§ **TO DO**: The result should be a full, exact repeat of the entries, free of pictures.

§ **DATA TO USE**:
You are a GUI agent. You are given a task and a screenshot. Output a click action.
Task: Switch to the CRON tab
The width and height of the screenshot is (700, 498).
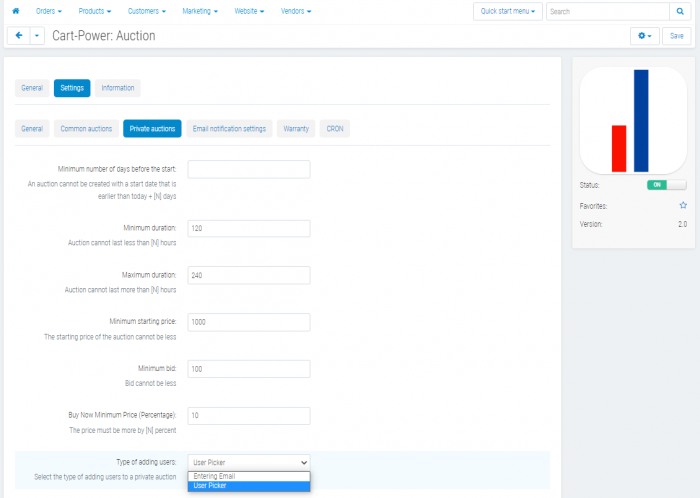335,129
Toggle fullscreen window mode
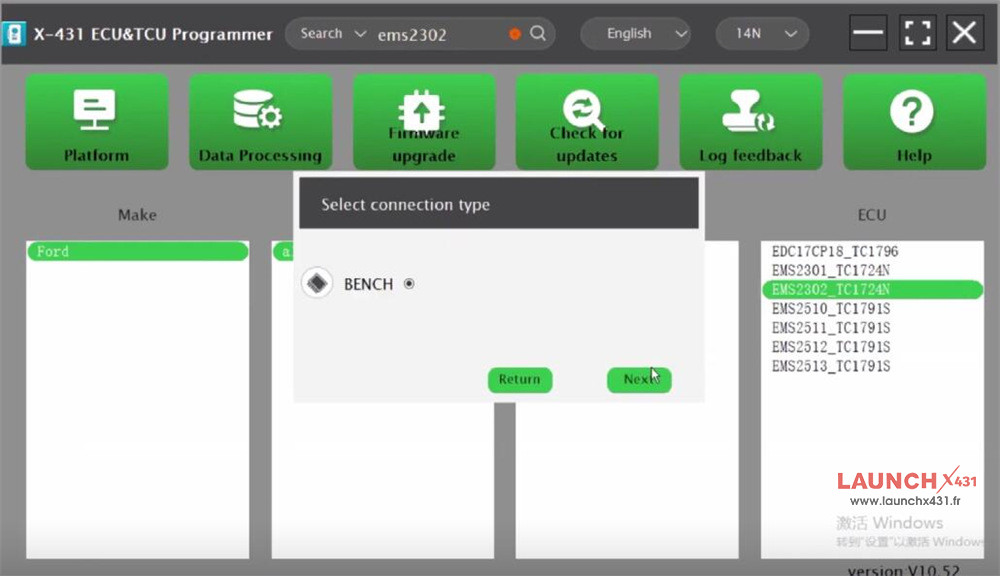This screenshot has width=1000, height=576. point(917,33)
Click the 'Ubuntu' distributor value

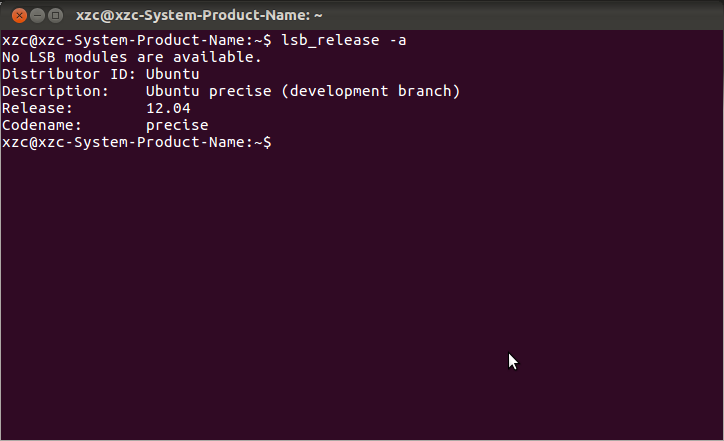173,74
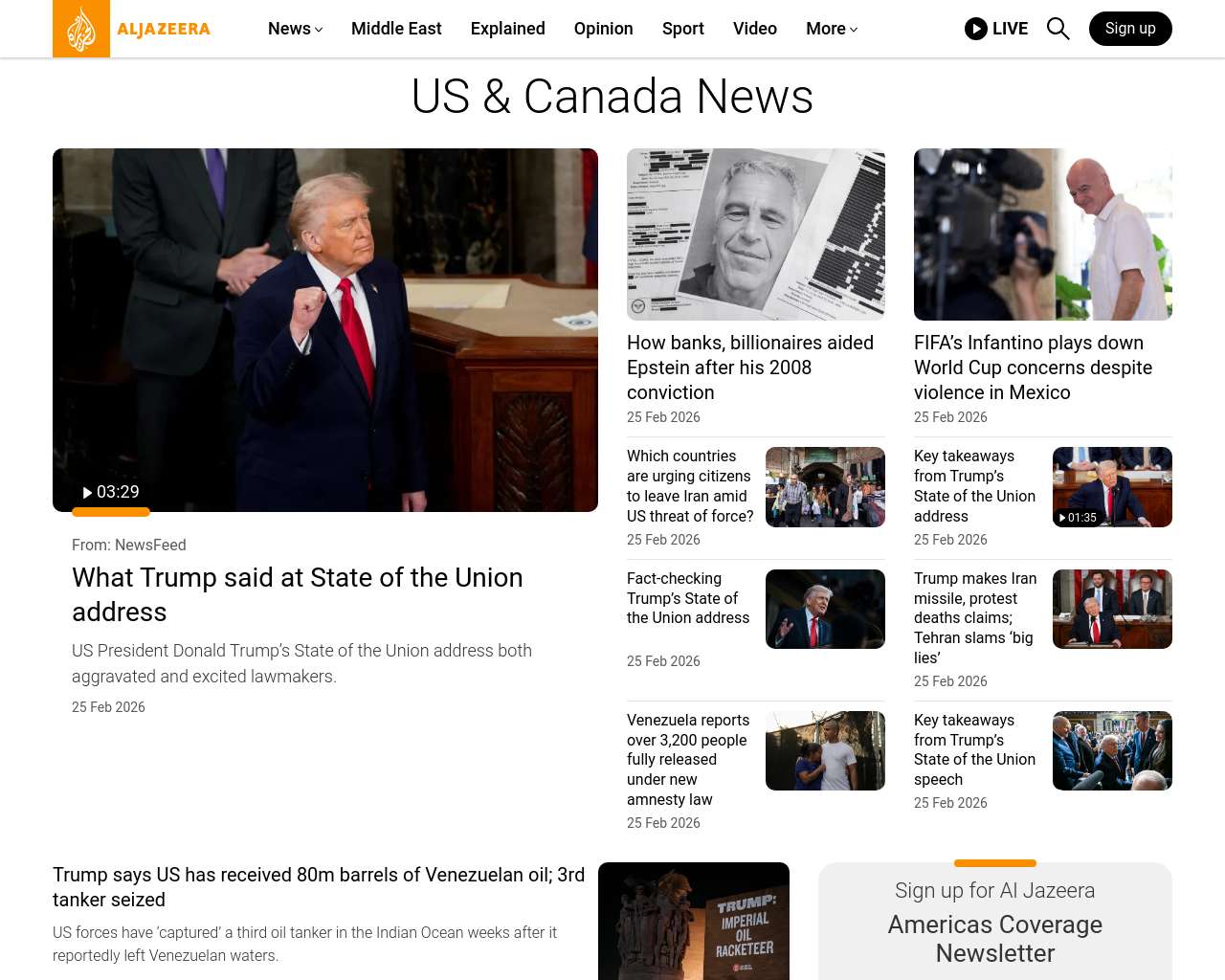Click the Epstein document photo thumbnail
Viewport: 1225px width, 980px height.
(755, 234)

§ **EXERCISE RESPONSE**:
You are a GUI agent. You are given a task and a screenshot. Output a click action.
Task: Switch to the CRON tab
The width and height of the screenshot is (700, 498).
335,129
Toggle fullscreen window mode
This screenshot has width=1000, height=576. point(917,33)
Click the 'Ubuntu' distributor value

173,74
Click the Epstein document photo thumbnail
Viewport: 1225px width, 980px height.
(755, 234)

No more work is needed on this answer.